(Screenshot grounding data)
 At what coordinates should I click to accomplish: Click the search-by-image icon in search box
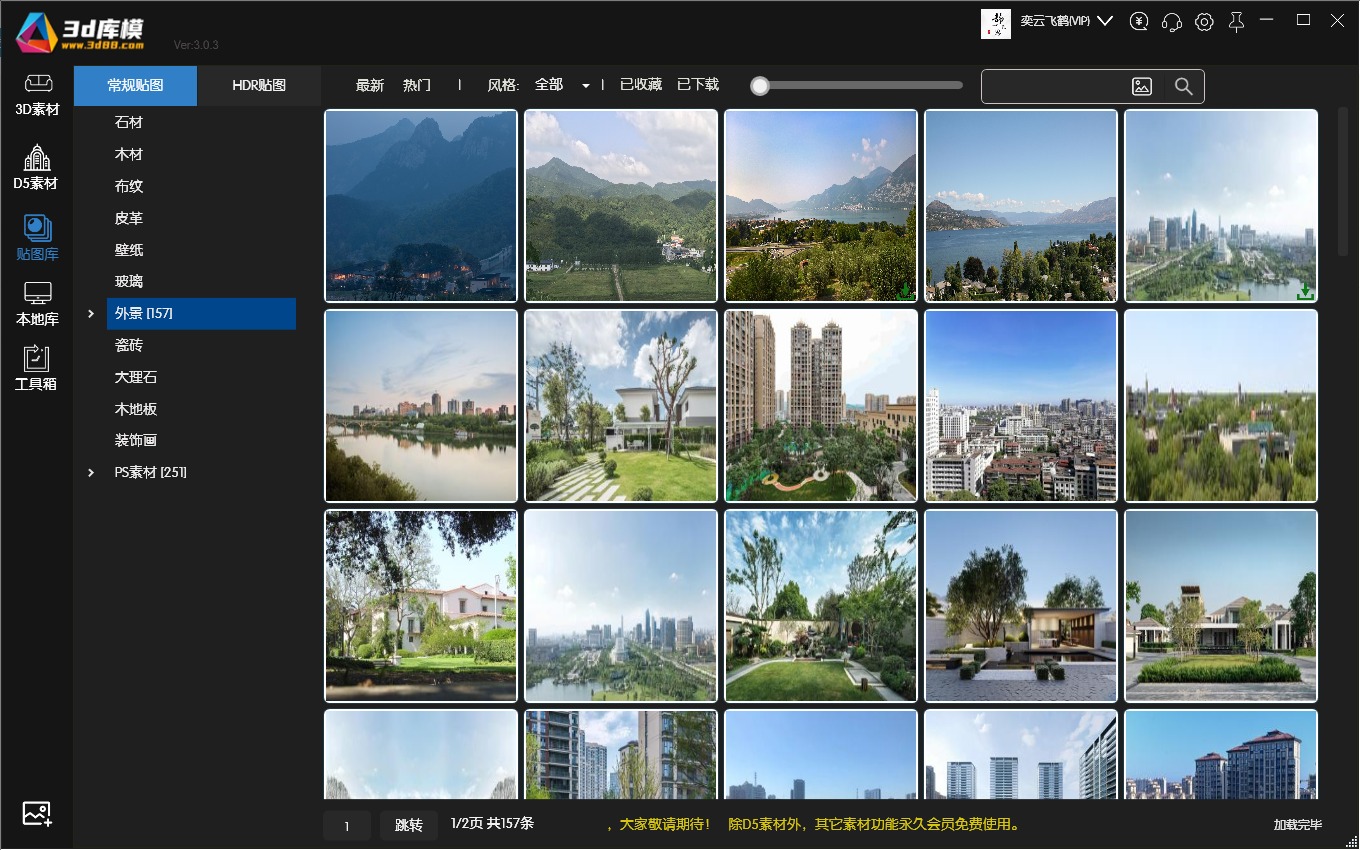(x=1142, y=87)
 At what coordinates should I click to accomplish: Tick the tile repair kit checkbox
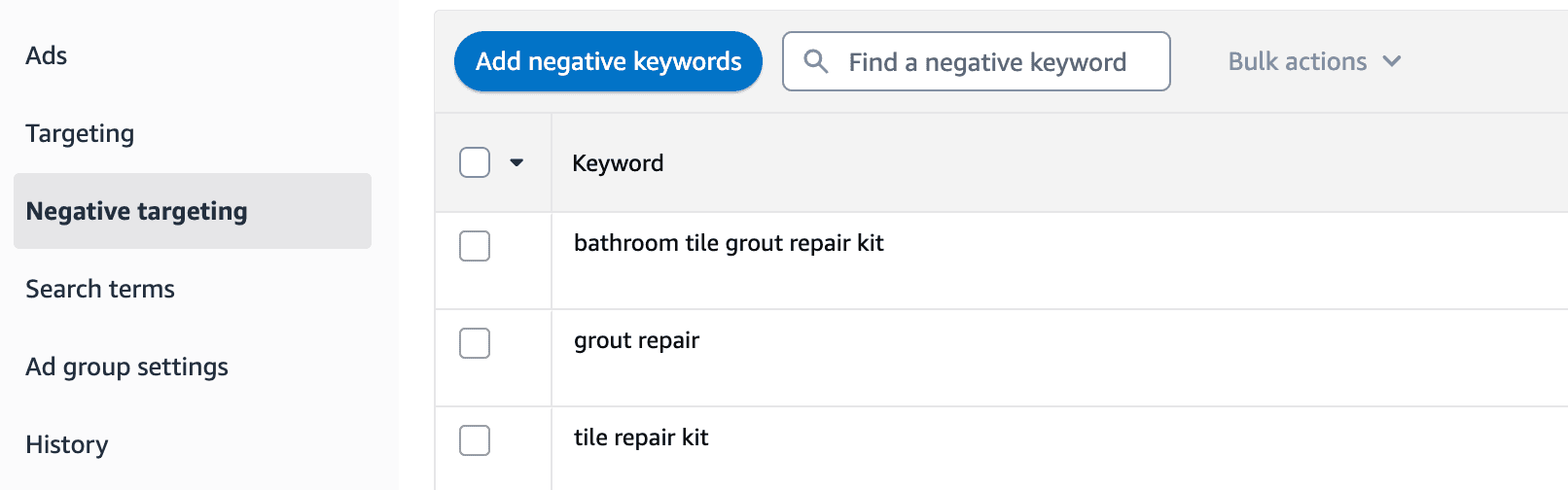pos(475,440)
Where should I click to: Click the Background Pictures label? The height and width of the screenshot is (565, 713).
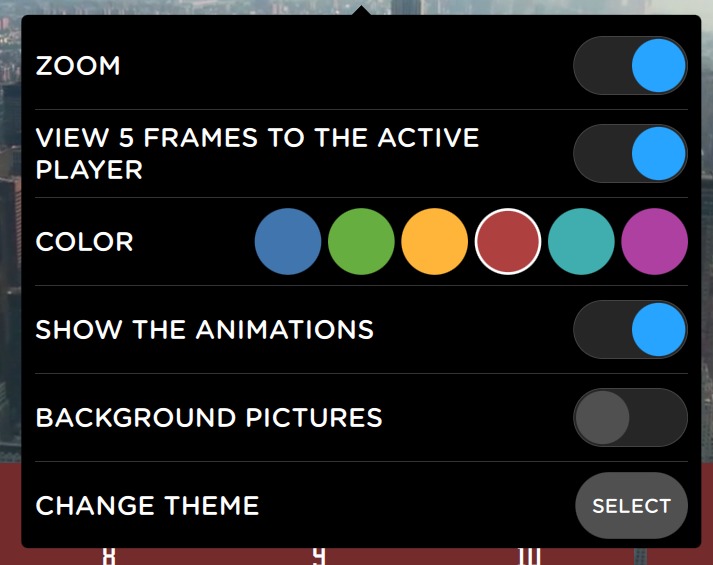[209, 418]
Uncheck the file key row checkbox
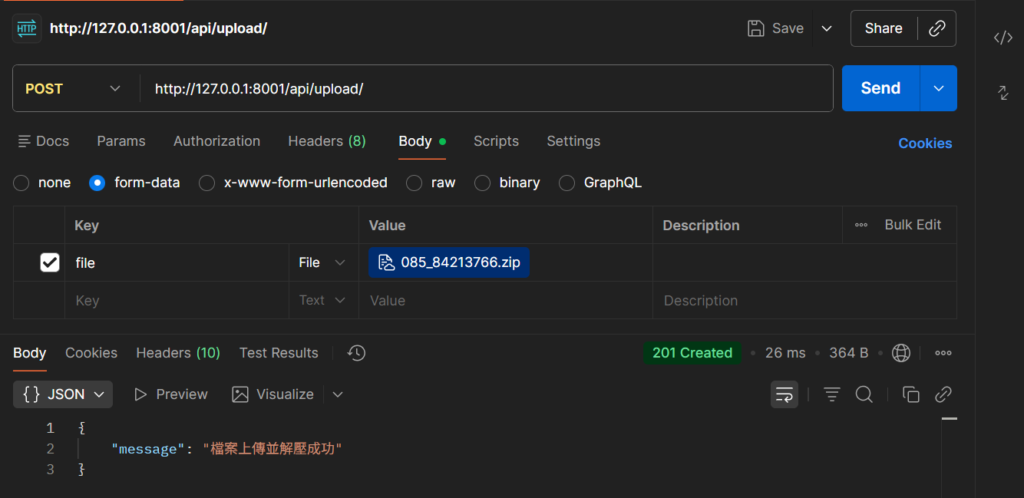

→ About this task
All of the data must be set down exactly, with no pictures included.

→ Expected answer
 At what coordinates should I click to accomplish: Click the search-by-image icon in search box
(x=1142, y=87)
 At what coordinates should I click to accomplish: Tick the tile repair kit checkbox
pos(475,440)
Where should I click to: Click the Background Pictures label? The height and width of the screenshot is (565, 713).
[209, 418]
Uncheck the file key row checkbox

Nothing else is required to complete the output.